Morocco is alone in challenging the powerful North American bid (

(WFI) The executives in charge of the Morocco 2026 World Cup bid know that this week is crucial to determine the fate of their work.

Starting on Tuesday, April 16, five FIFA Task Force members will be on Moroccan soil for a three-day inspection to assess the country’s ability to host the 2026 FIFA football event. These are the same inspectors from the sport’s governing body that visited last week the United North American bid to also organize the planetary tournament.

Ahead of this new inspection, the President of the Morocco 2026 Bid Committee, Moulay Hafid Elalamy, has made one more attempt at underlining what his candidacy is trying to accomplish:

“Morocco is offering FIFA and the global football family an innovative and compact concept to ensure operational efficiency, outstanding profitability and a lasting legacy in Morocco and Africa,” says Elalamy in a press release.

”The World Cup in Morocco would not only be a source of pride but also a great catalyst for development. Throughout the week the Bid Committee teams will strive to convey the vision of a humble, passionate, determined bid, but above all a professional and solid one,” he added.
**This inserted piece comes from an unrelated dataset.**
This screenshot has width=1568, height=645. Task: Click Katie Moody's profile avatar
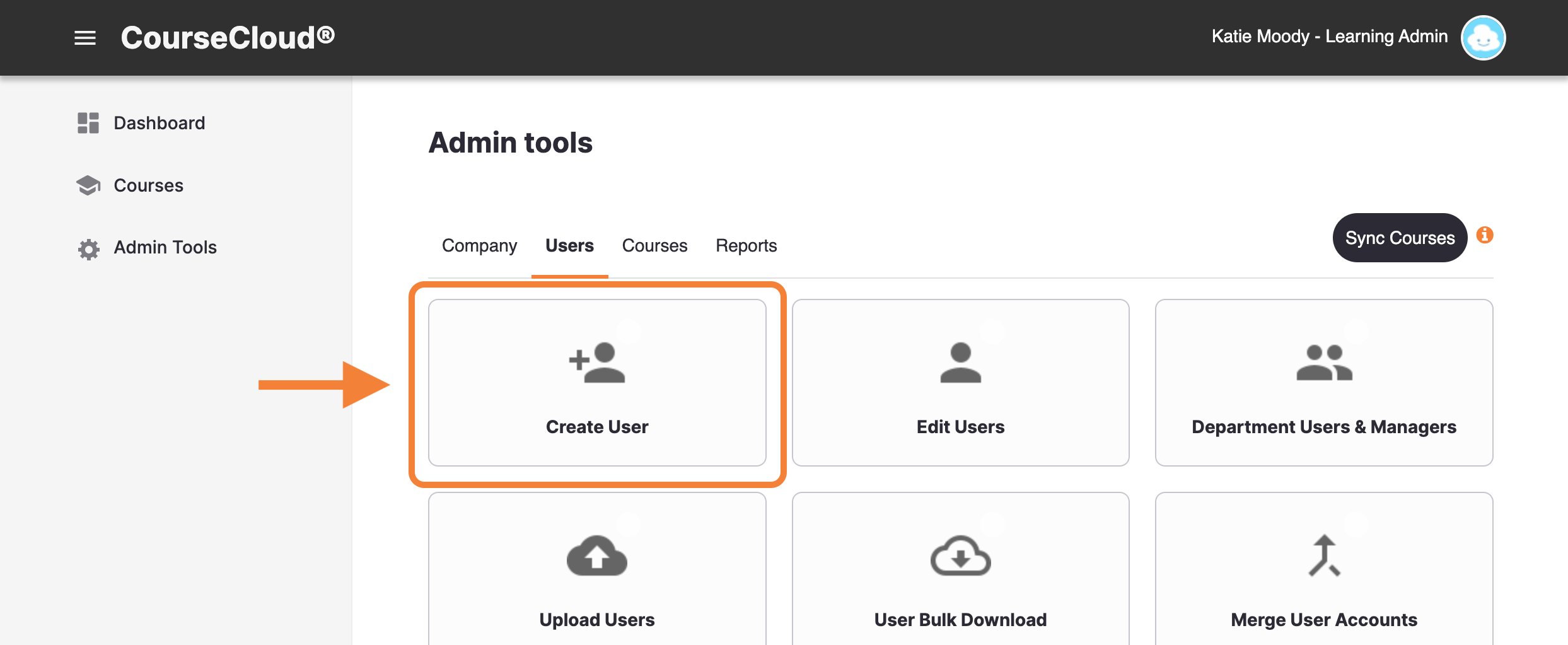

The Task Force will visit several cities in Morocco to assess the readiness of stadiums, training camps, “Fan Fest” sites and media centers among other infrastructure related to the organization of the competition.

The Inspection Team will use a point-scoring system to evaluate the two candidates. Should a bid not meet a minimum score on a number of different points, it will be disqualified before the final vote on June 13 in Moscow.

Morocco’s bid plays heavily on the country’s passion for football and its fan culture, on its relatively compact size, its proximity to Europe and climate.

This is not the first attempt by the North African kingdom to host a World Cup as it made four unsuccessful bids to organize the tournament in 1994, 1998, 2006 and 2010.

Morocco was second to the U.S. for 1994, behind France for 1998 and just lost out to South Africa for the 2010 finals, the only time the event has been held in Africa.

In all those instances, though, the decision was made solely by FIFA’s Executive Committee. This time the winner to host the 2026 World Cup will be determined in a vote by the 206 eligible members among FIFA’s 211 countries. The four countries involved in the bidding are not allowed to vote along with Guatemala, which is currently suspended.

Thus far both candidacies have receiving some public backing: Morocco has the support of France, Russia and other European nations aside for the bulk of the African vote in its favor including South Africa.

The North American bid has received the official endorsement of South America and Central America.

As happened with the United bid during the FIFA inspection of Mexico, United States and Canada, no media will be able to attend this inspection visit in Morocco.